Virtualization is a software-based platform that allows a single physical host machine to create and run one or more virtual machines at the same time. Virtualization software is used to emulate a complete computer system in order to allow a guest operating system to run; for example, allowing Linux to run as a guest on top of a PC that is natively running a Microsoft Windows Operating System. Over the past few years virtualization has been creating a buzz around the contact center and information technology industry. Names like Virtual PC, Virtual Server, Citrix, VMware and Hyper-V should sound familiar to those with a technological background.

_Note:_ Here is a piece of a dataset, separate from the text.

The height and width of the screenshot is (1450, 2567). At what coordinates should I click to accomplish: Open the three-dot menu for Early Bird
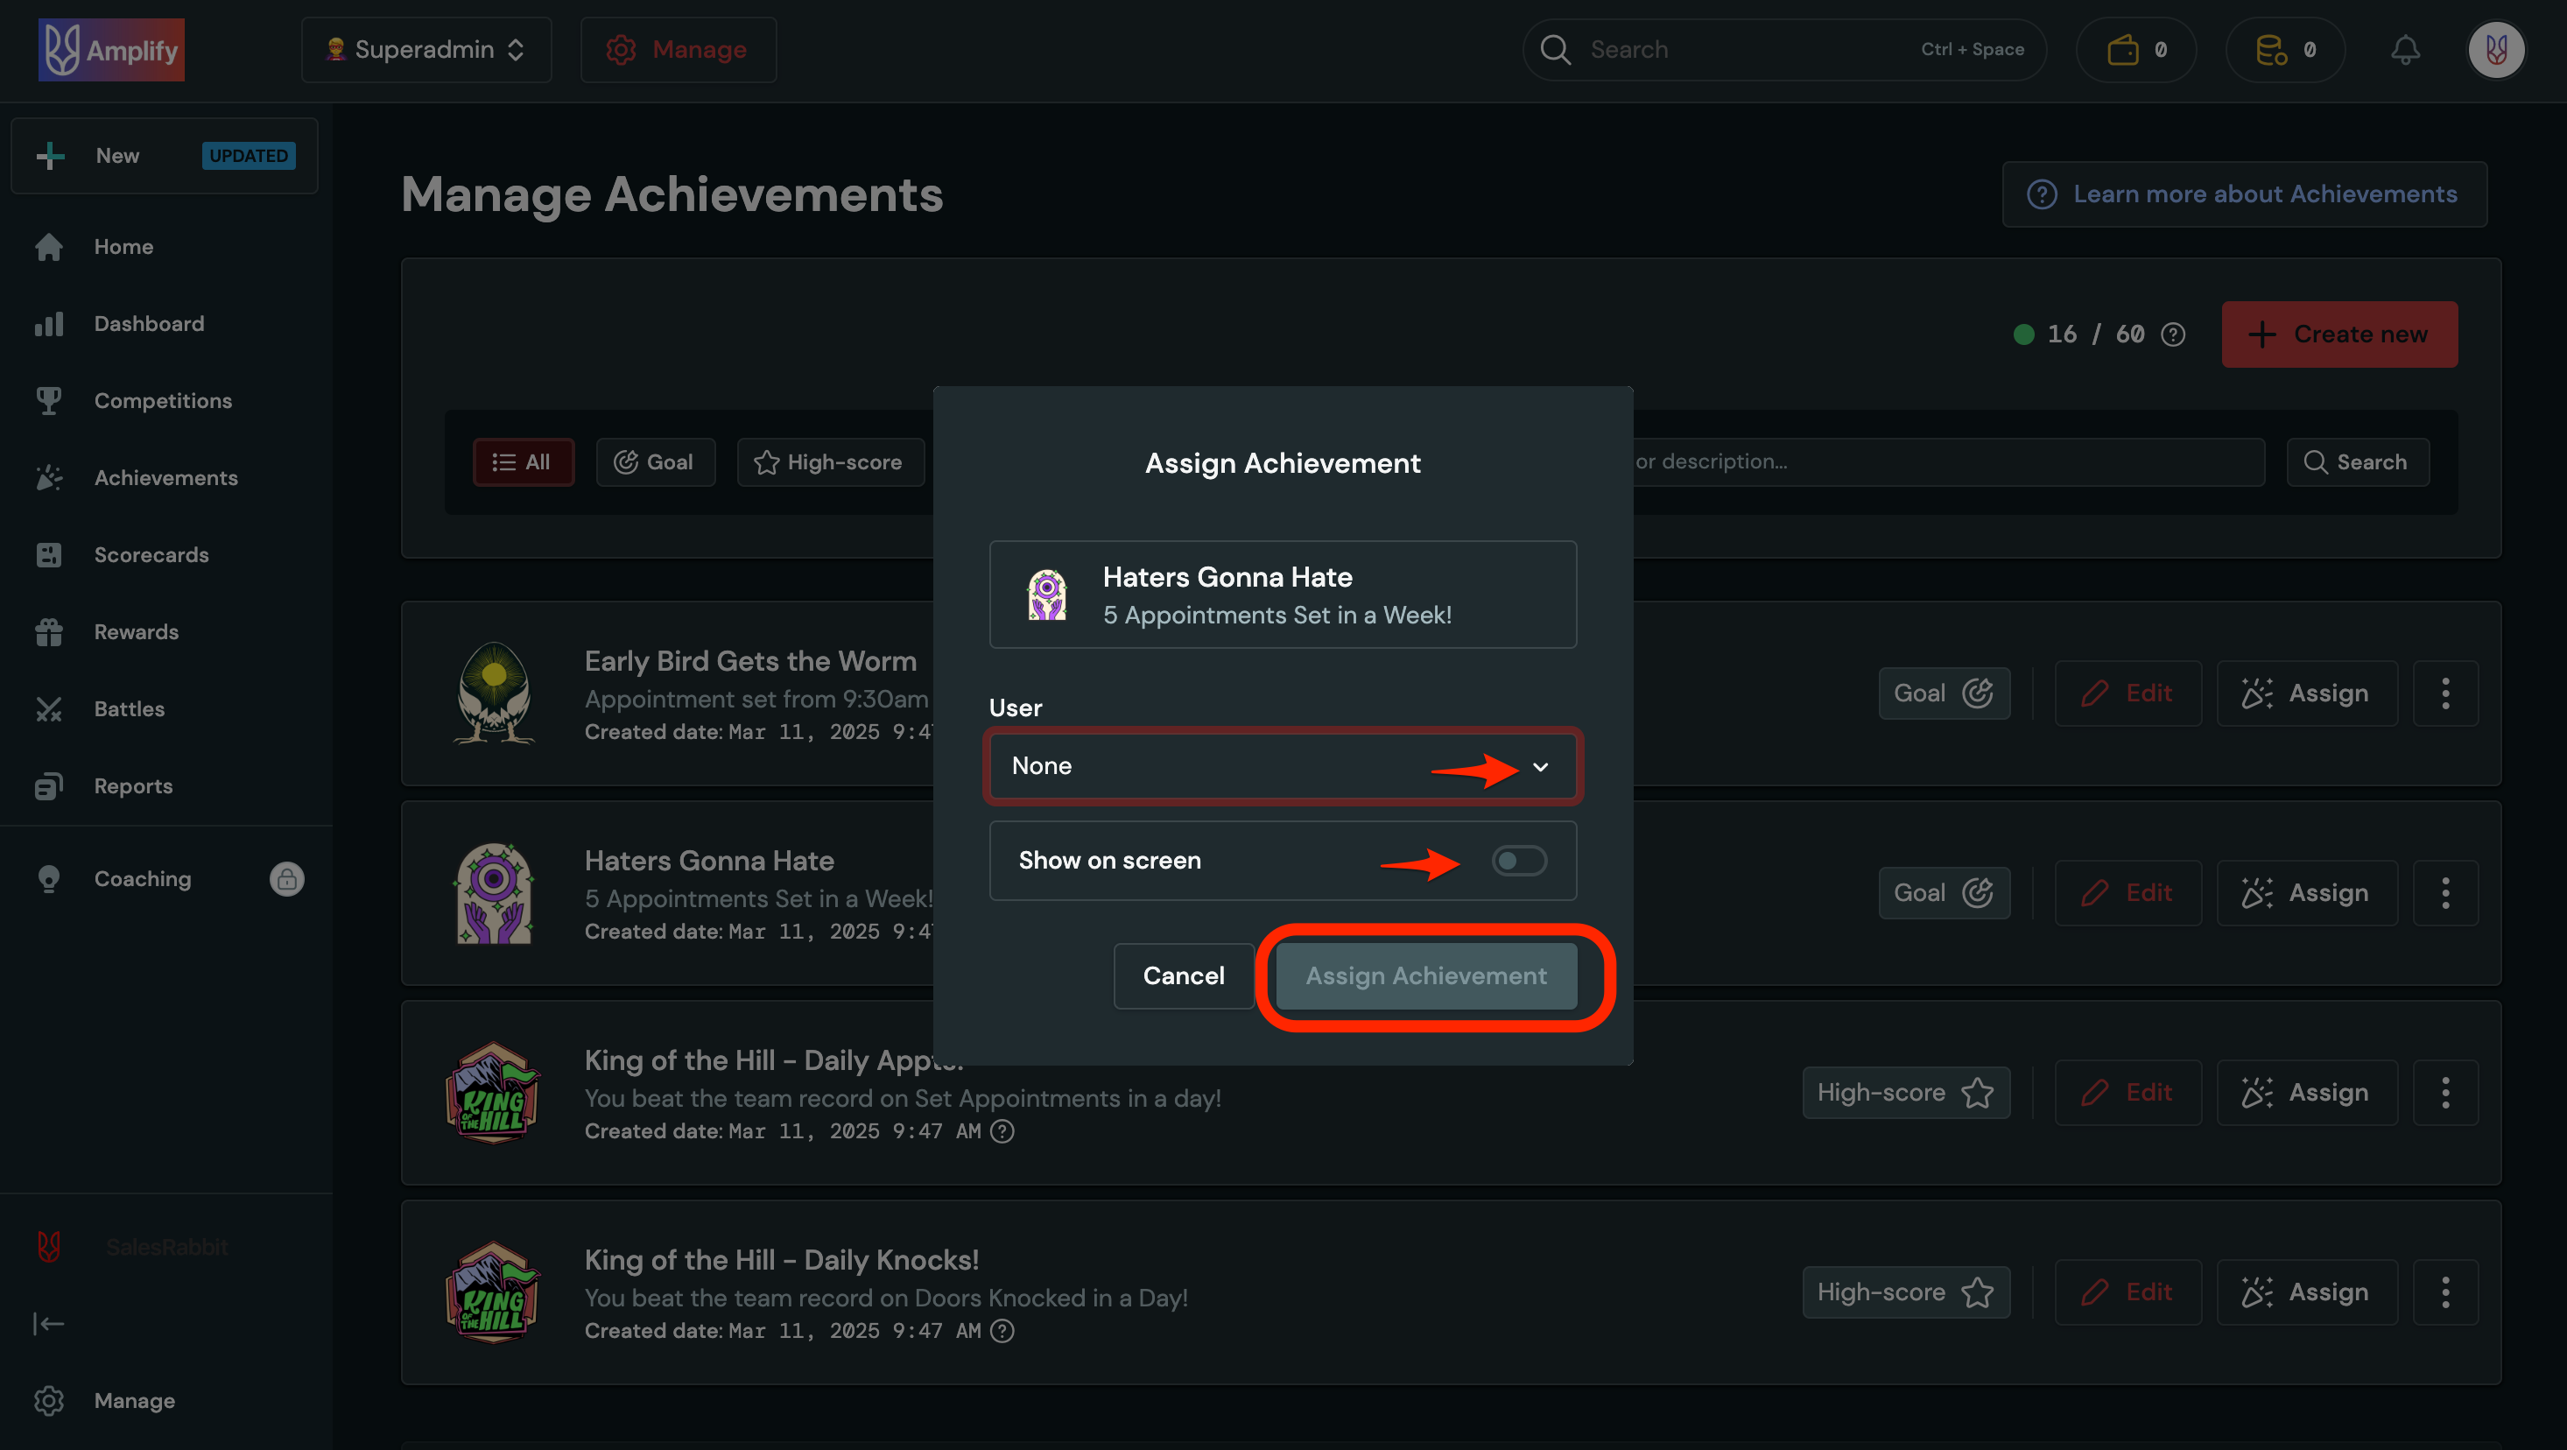[2445, 693]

There was a time when you needed separate physical hardware for each operating system (Unix, Linux, Windows) and separate physical hardware for ACD/CTI packages and network services (E-mail, Database, CRM, Windows Active Directory, Novell NetWare, File/print sharing and custom line of business applications). Rather than pay for many under-utilized server machines, each dedicated to a specific workload, server virtualization allows those workloads to be consolidated into a small number of fully-used machines.
With virtualization readily available today, this is a battle we no longer fight. There are many benefits to consolidating the number of physical servers in your environment by taking advantage of the many different server virtualization products (i.e. VMWare and Microsoft Hyper-V) on the market. These benefits include:
- Lower number of physical servers: Reduce many under-utilized server machines, reduce point of hardware failures, maintenance costs and power consumption.
- Server consolidation: Increase space in the telecom/data center.
- Testing fixes/upgrades: Before going ‘live’ in a production environment with software upgrades or hot-fixes, your data center now has the capability to create an exact replica of the production machine (Virtual-to-Virtual or Physical-to-Virtual) and test the hot-fix or software patch which determines if it works or if it impacts another application.
- Reduce Costs: No longer worry about buying new server hardware due to life-cycle/performance issues, make a Physical-to-Virtual migration to your virtual server with ease.
- Failover/Backup: Make fully redundant hosts or backups of ‘live’ servers with the click of a mouse, restoring services with ease.
- Operating System Flexibility: Being able to deploy multiple operating system technologies on a single hardware platform (i.e. Windows Server 2000/2003/2008, Unix and Linux.
Have you virtualized your contact center? If so, please share how you did it and if it has made a positive impact on your business.